Dr. Hirsch: There's a real reimbursement problem in this area, as you say. Basically, we're in the office at 8 o'clock at night working for free. That's the problem. It's ultimately just not affordable - that's why so many endocrinologists have left the field.

Kelly: And because there's no reimbursement, that reduces further the number of CDEs, which makes office visits even less productive.

Dr. Hirsch: The reimbursement for nurses and nutritionists and behavioral scientists, if anything, has gone down in the years since the DCCT was published!

Kelly: It seems clear that patient outcomes would improve with better and easier access. We all know that most of the costs of this disease are associated with chronic complications, not with treatments. How can access be increased?

Dr. Hirsch: Industry probably has some clout. Every state I talk to, everyone is fighting for their lives to try to keep the little bit of coverage they have now. One can't even pay salaries with the kind of coverage that is available in most states.

Kelly: There is great concern about the shortage of endocrinologists. Where do you see this heading?

Dr. Hirsch: If you look at who is going into them, the endocrine programs today are much different than 30 years ago. Then, they got the smartest and brightest people from internal medicine classes. Today, those people are going into cardiology, GI, and pulmonary. There, you get reimbursed for procedures. Right now in pediatric endocrinology, there's truly a crisis. It's very discouraging overall and, actually, as passionate as you are about diabetes, where are you going to get your care 20 or 30 years from now? I worry that 20 years from now, we are not going to have endocrinologists. Nobody is coming in to take the place of the people who are retiring. There is no financial incentive to do it right now.

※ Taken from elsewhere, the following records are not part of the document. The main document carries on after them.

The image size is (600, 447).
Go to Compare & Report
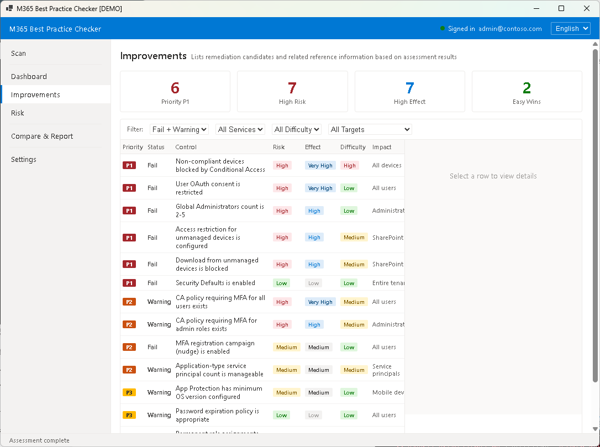click(x=41, y=136)

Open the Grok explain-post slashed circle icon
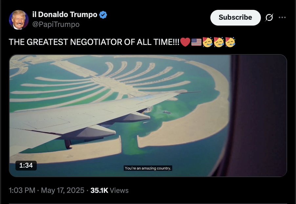coord(269,18)
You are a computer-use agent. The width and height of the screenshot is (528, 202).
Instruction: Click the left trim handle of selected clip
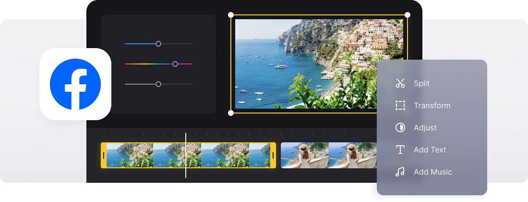point(104,155)
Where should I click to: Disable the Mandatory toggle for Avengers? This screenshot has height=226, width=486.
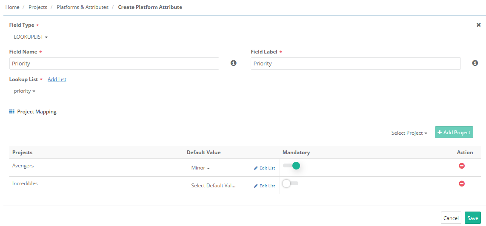pos(292,166)
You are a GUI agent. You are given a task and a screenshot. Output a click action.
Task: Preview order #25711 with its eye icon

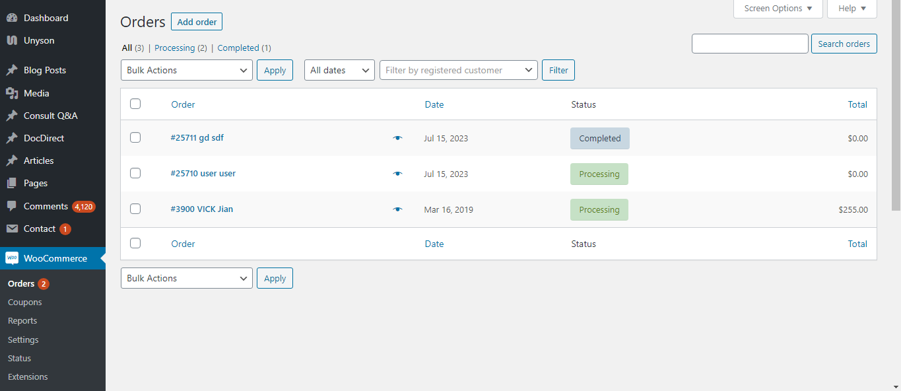point(397,138)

Kelly: On the bright side, diabetes care is arguably more exciting now than ever before, with the introduction of new classes of drugs and the publication of recent landmark studies. Can you share some of your thoughts on the ADOPT trial?

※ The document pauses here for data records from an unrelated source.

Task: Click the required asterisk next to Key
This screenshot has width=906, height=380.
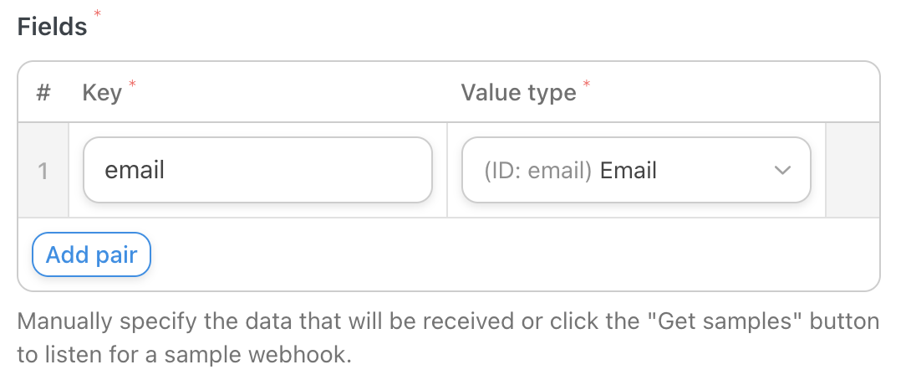Action: coord(132,85)
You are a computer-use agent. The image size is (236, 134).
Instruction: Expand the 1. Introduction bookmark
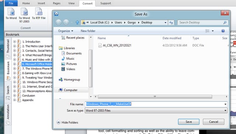14,41
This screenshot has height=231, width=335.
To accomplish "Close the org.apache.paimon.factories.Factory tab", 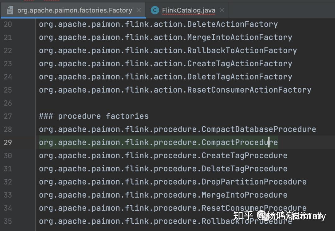I will click(139, 10).
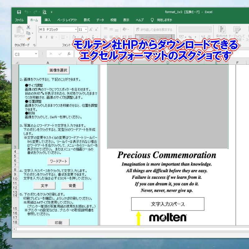Click the Save icon in quick access toolbar

point(19,12)
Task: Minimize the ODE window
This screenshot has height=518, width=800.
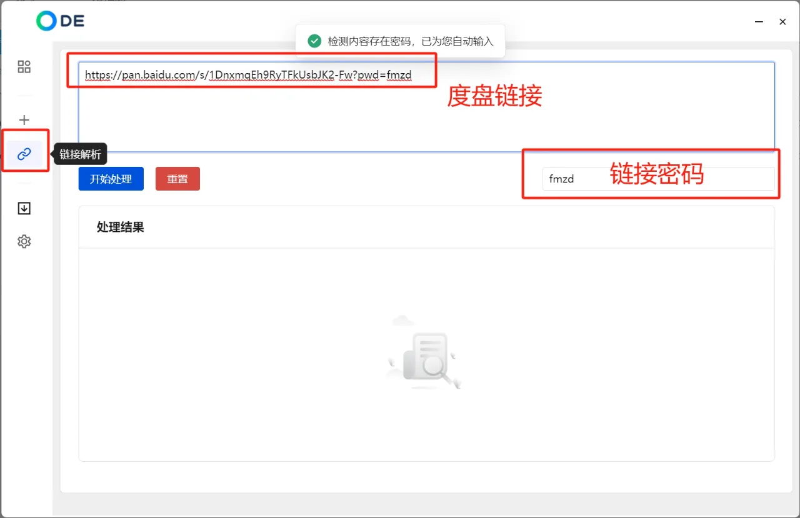Action: [x=759, y=21]
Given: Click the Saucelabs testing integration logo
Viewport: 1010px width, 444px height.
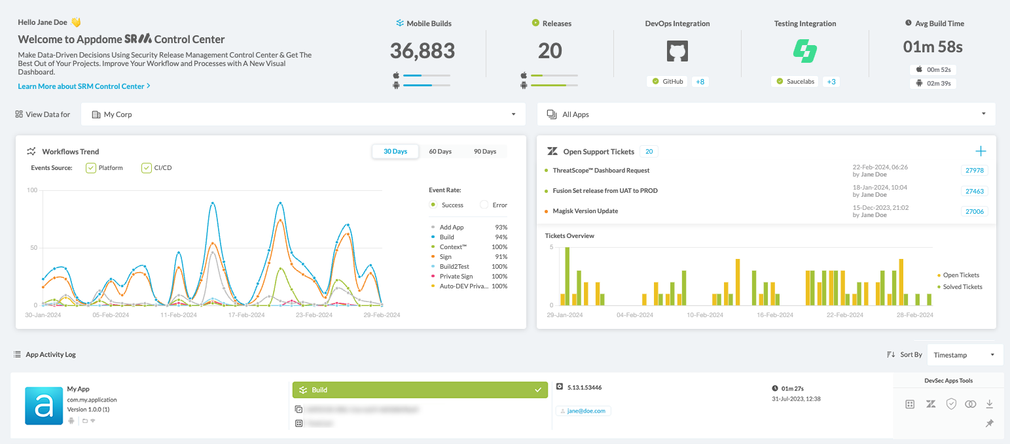Looking at the screenshot, I should tap(804, 51).
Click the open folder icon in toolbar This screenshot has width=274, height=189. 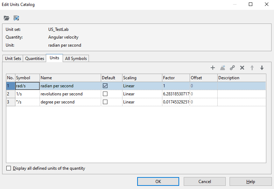[7, 18]
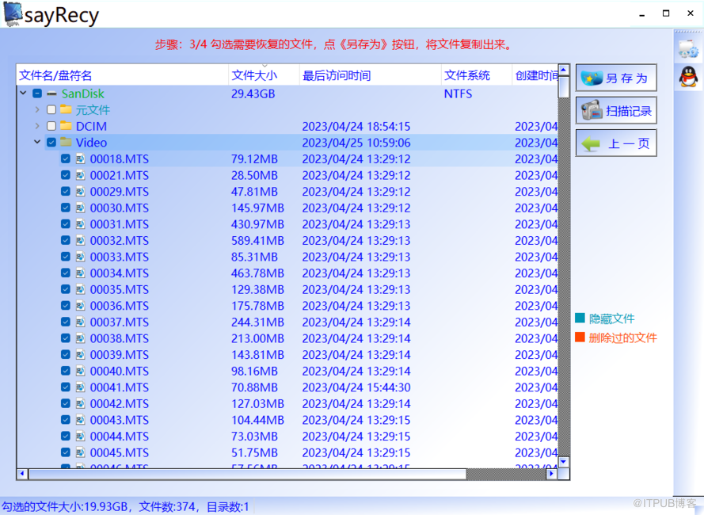The height and width of the screenshot is (515, 704).
Task: Uncheck the 00030.MTS checkbox
Action: 66,208
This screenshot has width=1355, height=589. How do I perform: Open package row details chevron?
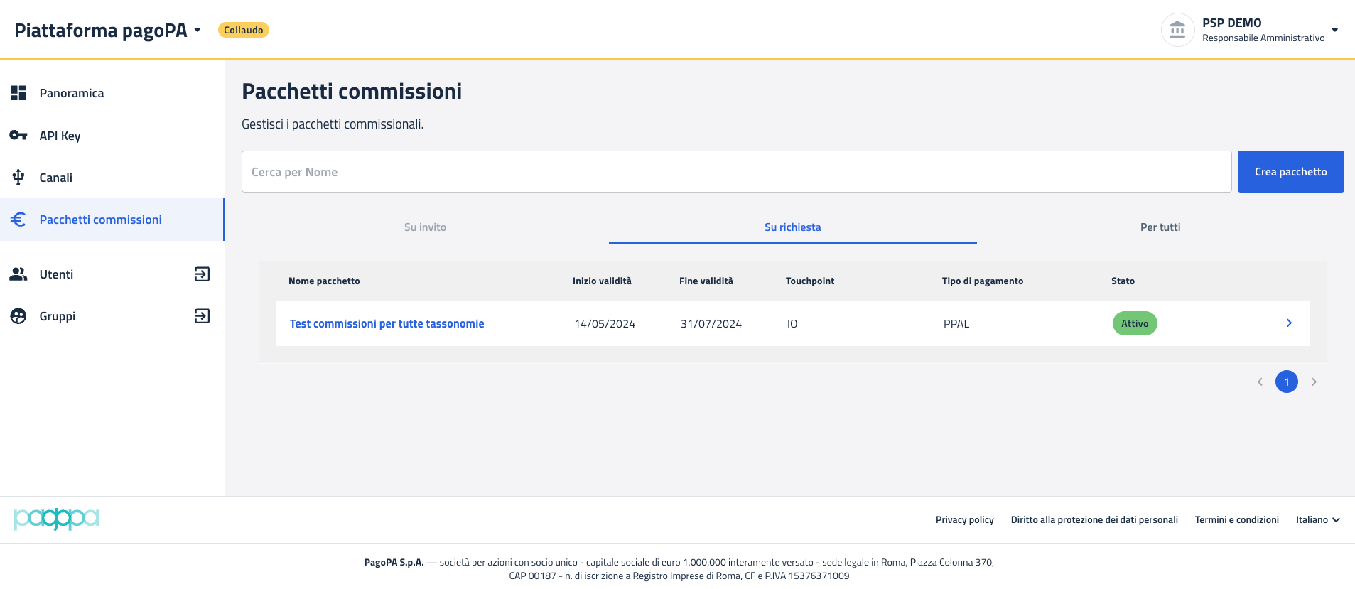pos(1289,323)
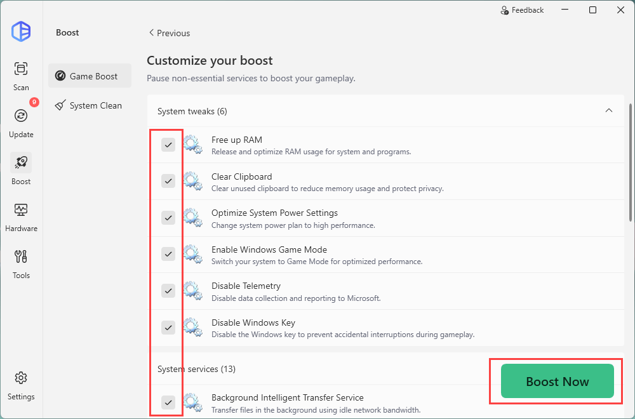
Task: Open the Update section with badge
Action: coord(21,116)
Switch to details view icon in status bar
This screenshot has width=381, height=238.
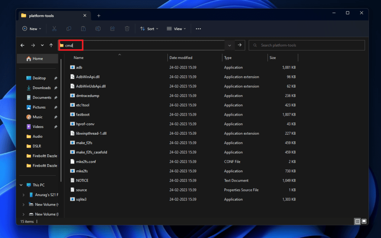pos(358,221)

Dr. Hirsch: ADOPT compared three different drugs in monotherapy: rosiglitazone, metformin, and glyburide. As I recently said in DOC news, the most relevant way to think about the results is that A1c was maintained below 7% for 60 months with rosiglitazone (Avandia), 45 months with metformin, and 33 months with glyburide. So rosiglitazone clearly was more effective and durable, particularly against metformin, at least in a well-performed statistical analysis.

Kelly: And sulfonylureas performed the worst. It's interesting that right now the ADA/EASD's drug therapy algorithm for type 2 diabetes recommends initiating all patients on metformin, not rosiglitazone. We assume this is because it's the least expensive drug and it's weight neutral - although it does have side effects. Does ADOPT change the way we should be initiating drug therapy?

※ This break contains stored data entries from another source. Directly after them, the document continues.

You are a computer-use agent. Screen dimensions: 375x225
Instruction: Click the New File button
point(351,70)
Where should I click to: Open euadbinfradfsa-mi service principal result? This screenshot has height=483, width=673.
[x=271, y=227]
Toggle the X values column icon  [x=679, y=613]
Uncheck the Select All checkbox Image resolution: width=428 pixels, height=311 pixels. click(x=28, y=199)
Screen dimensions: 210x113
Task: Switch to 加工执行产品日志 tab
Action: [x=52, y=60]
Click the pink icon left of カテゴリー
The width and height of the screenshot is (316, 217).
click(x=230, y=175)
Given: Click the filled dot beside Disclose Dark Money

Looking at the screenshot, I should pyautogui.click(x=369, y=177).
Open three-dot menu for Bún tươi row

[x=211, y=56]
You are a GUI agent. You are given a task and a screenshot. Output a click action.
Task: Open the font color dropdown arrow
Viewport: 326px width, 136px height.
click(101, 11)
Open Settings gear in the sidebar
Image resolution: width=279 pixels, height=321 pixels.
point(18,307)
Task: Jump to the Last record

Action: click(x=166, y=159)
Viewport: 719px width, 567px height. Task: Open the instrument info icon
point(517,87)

Dr. Hirsch: I think not. Let's look at the drug costs. For the agents used in ADOPT, a month's supply of drug cost $211 for rosiglitazone, $56 for metformin, and $18 for glyburide. Comparing rosiglitazone with metformin, do 15 additional months prior to drug failure justify this added cost, particularly since no added cardiovascular benefits have been proven for this population? Besides, the 6.9 kilogram weight gain [15.2 pounds] with rosiglitazone, compared with metformin, is the fundamental reason I can't recommend this therapy as first-line for this often obese population. We need to look at type 2 diabetes differently now than we did a decade ago, before so many drug therapy options existed. Now there are drugs that are generally weight-neutral, such as metformin, DPP-IV inhibitors, and alpha-glucosidase inhibitors, or even weight-losing like exenatide. These agents must at least be considered in anyone's algorithm.

Kelly: We so appreciate your time. Thank you again and all the very best to you from me and the readers of diaTribe.